컬렉션에서 가져온 항목
════════

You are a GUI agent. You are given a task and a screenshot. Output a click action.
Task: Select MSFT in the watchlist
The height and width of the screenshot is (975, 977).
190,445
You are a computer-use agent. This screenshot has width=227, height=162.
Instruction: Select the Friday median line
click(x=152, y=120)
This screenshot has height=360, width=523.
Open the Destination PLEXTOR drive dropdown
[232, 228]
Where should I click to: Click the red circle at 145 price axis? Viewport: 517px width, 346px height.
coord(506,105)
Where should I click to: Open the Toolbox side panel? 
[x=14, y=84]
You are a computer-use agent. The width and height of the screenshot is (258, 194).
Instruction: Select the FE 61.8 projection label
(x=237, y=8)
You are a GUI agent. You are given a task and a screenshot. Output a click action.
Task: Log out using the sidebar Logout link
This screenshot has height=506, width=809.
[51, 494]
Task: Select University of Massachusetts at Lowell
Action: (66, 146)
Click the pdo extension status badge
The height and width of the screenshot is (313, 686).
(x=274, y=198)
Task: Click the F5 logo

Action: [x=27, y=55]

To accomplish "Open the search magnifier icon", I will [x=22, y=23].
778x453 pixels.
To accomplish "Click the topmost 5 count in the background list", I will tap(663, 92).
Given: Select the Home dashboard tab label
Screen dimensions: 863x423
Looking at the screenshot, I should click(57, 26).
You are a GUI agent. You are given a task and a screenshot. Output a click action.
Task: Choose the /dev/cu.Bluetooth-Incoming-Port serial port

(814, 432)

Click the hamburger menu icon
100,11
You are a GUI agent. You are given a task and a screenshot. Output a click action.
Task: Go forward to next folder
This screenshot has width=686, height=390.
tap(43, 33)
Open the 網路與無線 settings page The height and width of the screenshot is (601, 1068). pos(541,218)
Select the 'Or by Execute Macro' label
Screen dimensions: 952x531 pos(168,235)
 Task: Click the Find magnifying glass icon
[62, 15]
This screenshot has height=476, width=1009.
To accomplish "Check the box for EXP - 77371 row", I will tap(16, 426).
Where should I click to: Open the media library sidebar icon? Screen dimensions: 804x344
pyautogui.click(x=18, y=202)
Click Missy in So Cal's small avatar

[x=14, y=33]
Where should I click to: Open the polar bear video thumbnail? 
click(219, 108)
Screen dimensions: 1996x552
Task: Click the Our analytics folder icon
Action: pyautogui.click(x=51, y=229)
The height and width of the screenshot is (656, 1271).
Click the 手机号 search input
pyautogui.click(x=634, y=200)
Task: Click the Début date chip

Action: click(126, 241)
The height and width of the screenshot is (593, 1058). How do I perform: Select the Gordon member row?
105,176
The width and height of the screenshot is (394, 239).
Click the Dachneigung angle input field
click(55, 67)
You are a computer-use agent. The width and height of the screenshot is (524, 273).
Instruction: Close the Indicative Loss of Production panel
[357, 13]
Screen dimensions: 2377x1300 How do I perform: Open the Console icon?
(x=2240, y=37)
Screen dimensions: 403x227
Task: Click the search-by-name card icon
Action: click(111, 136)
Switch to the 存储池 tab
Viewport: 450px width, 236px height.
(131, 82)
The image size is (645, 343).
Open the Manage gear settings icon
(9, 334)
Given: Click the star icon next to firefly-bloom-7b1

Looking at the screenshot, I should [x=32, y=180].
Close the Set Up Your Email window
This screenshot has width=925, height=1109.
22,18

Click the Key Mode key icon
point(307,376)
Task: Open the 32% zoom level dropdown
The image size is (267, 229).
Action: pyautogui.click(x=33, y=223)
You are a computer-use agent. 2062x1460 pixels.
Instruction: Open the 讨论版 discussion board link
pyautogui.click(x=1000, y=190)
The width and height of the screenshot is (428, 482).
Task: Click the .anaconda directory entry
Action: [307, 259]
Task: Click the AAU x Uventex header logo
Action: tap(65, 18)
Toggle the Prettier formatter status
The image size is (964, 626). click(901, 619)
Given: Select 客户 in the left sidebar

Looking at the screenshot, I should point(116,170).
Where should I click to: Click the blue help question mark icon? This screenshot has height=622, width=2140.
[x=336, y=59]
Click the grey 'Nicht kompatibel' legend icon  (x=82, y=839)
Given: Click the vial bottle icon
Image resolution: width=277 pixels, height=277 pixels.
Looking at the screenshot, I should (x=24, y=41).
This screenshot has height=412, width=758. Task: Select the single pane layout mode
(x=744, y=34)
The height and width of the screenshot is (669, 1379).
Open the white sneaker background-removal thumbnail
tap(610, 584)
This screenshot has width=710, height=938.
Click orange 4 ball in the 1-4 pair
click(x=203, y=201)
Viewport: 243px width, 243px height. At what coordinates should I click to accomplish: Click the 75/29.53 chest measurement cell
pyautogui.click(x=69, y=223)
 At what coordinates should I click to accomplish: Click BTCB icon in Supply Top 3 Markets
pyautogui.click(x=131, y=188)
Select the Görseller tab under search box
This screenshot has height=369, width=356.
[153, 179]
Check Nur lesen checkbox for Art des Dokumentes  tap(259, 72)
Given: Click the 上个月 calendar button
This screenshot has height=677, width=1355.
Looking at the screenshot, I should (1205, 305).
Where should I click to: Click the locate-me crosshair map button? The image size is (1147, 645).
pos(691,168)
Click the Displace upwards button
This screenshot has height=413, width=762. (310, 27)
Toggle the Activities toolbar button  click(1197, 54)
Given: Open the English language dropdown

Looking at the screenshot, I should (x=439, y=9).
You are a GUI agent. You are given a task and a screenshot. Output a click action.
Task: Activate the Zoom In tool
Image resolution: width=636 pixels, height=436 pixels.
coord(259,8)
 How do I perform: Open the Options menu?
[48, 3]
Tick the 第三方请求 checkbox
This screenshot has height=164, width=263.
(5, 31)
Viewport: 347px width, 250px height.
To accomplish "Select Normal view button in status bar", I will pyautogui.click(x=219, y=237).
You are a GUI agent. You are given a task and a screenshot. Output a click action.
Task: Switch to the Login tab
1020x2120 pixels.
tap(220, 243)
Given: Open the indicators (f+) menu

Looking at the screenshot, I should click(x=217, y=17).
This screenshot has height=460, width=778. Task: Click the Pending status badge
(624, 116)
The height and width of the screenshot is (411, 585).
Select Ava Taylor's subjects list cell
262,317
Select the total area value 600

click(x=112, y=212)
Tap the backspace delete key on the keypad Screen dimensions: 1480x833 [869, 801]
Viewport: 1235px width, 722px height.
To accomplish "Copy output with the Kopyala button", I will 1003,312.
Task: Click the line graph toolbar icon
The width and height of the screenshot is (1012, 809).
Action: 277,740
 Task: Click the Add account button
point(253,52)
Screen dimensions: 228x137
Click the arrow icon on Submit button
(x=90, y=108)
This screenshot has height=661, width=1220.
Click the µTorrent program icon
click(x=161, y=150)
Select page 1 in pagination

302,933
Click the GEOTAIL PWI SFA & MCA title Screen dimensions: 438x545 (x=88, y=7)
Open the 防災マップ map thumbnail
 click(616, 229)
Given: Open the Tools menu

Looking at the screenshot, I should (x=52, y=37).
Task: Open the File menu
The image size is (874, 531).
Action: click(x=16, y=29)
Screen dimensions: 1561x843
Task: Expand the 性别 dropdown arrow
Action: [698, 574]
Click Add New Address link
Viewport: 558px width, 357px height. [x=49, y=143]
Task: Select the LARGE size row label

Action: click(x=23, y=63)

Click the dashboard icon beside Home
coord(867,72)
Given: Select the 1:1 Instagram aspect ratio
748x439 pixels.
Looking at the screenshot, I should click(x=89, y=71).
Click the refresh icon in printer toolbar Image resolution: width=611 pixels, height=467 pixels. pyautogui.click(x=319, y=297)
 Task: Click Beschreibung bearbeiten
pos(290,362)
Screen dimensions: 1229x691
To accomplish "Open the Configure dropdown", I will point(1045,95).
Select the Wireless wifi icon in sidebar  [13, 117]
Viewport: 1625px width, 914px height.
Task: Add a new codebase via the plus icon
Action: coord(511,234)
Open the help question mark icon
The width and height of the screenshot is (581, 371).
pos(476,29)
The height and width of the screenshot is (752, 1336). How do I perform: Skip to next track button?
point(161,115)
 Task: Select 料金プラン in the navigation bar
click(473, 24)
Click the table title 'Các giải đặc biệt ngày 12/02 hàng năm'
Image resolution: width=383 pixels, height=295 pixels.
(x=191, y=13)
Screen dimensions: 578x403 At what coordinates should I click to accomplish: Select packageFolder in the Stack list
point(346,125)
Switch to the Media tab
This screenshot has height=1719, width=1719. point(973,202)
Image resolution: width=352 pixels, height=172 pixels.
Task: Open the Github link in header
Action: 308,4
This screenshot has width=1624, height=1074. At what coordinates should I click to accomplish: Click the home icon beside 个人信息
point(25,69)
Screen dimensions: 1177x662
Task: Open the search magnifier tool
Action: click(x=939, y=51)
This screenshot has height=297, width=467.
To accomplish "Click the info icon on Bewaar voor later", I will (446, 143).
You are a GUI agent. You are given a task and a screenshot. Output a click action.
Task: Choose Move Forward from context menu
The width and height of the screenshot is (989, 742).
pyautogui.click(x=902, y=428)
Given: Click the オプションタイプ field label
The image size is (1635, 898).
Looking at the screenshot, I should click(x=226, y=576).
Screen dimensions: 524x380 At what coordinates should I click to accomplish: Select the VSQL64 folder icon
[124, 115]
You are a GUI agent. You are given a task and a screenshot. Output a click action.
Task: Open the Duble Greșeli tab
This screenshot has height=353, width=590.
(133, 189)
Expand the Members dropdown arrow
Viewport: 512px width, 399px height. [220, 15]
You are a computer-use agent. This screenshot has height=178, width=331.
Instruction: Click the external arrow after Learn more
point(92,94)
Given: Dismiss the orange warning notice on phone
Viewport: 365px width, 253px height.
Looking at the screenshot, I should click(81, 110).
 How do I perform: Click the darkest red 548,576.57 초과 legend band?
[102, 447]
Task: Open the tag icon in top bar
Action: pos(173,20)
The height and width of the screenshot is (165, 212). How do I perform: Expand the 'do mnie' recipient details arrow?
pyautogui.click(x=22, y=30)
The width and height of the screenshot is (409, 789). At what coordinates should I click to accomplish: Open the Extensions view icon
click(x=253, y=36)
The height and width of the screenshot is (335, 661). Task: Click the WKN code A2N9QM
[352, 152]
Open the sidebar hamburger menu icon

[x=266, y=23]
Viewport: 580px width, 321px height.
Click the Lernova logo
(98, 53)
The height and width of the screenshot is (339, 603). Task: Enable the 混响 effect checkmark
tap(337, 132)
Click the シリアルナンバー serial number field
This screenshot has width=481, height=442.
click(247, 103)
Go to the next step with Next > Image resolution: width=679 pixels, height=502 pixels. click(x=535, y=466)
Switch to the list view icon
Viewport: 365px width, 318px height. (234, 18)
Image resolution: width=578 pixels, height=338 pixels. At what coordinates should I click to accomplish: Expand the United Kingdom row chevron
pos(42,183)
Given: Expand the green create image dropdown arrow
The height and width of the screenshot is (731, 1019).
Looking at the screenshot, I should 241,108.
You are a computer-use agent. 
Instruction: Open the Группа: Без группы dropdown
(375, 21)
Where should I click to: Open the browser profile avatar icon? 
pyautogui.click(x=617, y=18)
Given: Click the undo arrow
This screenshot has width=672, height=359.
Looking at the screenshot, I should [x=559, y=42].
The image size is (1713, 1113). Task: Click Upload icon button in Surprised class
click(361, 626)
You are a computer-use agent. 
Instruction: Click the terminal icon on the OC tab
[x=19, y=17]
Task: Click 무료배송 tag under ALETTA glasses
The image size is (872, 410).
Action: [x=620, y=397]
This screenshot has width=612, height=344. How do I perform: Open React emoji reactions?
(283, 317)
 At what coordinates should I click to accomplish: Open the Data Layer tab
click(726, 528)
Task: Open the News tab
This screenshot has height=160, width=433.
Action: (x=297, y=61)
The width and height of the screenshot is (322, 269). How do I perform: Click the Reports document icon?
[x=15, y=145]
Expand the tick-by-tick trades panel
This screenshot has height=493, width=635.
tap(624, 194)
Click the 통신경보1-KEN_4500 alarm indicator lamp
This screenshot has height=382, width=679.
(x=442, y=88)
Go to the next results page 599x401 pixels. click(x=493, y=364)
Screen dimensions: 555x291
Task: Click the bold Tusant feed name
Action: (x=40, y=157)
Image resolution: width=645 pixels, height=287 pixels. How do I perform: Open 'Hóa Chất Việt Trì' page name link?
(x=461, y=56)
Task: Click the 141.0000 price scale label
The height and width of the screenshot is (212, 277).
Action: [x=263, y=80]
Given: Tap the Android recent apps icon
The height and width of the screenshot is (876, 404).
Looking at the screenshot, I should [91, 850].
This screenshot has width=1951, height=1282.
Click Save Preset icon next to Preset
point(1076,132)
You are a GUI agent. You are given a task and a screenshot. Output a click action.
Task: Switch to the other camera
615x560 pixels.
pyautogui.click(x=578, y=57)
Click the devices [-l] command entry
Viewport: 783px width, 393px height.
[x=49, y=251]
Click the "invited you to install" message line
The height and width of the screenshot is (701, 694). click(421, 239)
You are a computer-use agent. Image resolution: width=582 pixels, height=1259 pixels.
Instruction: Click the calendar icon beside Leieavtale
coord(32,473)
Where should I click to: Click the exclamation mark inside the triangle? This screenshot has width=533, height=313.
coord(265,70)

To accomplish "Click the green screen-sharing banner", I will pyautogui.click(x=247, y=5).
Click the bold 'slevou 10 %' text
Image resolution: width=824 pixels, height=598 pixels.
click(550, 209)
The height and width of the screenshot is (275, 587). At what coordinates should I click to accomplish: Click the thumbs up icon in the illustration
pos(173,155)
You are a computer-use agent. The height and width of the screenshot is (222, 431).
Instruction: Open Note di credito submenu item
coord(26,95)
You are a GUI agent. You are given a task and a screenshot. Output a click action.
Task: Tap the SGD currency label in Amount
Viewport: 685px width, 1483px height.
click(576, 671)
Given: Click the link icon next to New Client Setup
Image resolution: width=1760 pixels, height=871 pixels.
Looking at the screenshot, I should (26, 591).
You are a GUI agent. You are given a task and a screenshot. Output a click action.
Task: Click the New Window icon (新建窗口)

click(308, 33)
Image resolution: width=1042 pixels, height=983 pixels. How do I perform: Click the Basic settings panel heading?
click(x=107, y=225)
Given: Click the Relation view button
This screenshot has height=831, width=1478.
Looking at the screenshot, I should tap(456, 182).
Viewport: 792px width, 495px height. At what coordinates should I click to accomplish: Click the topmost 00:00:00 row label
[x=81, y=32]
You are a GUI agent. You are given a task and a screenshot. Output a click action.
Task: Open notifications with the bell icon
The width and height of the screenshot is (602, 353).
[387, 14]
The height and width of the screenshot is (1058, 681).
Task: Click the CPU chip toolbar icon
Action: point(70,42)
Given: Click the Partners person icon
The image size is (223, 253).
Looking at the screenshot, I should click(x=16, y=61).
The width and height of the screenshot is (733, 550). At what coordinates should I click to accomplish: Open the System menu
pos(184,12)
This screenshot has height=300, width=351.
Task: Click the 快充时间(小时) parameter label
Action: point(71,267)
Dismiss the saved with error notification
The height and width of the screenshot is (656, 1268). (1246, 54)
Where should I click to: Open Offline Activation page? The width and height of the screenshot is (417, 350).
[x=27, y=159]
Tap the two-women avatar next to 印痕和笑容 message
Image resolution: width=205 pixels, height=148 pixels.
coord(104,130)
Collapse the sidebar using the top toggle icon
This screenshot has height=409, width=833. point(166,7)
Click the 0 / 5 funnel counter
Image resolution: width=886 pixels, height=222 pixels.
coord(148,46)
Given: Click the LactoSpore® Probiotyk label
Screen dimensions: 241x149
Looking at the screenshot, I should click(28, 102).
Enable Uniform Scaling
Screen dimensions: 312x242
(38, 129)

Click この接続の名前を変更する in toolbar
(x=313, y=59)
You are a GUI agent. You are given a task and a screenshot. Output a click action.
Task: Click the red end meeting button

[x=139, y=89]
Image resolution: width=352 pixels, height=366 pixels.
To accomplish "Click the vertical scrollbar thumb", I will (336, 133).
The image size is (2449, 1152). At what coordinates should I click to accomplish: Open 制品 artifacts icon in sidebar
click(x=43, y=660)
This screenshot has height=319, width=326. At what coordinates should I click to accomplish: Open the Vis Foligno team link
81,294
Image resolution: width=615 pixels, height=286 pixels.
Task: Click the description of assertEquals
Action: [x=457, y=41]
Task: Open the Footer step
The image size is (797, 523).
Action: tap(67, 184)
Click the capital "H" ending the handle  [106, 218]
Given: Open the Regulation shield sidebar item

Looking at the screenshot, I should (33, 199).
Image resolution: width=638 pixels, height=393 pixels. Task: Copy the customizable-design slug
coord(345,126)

════════

위 목록에서 "The image size is (1713, 1113)." 문구가 있는 줄부터 "Action: (x=297, y=61)" 문구가 있는 줄까지, 양 끝 줄을 포함하여 한 글자도 바꾸지 말고 다시 적으십시오.

The image size is (1713, 1113). Task: Click Upload icon button in Surprised class
click(361, 626)
You are a computer-use agent. 
Instruction: Click the terminal icon on the OC tab
[x=19, y=17]
Task: Click 무료배송 tag under ALETTA glasses
The image size is (872, 410).
Action: [x=620, y=397]
This screenshot has width=612, height=344. How do I perform: Open React emoji reactions?
(283, 317)
 At what coordinates should I click to accomplish: Open the Data Layer tab
click(726, 528)
Task: Open the News tab
This screenshot has height=160, width=433.
Action: (x=297, y=61)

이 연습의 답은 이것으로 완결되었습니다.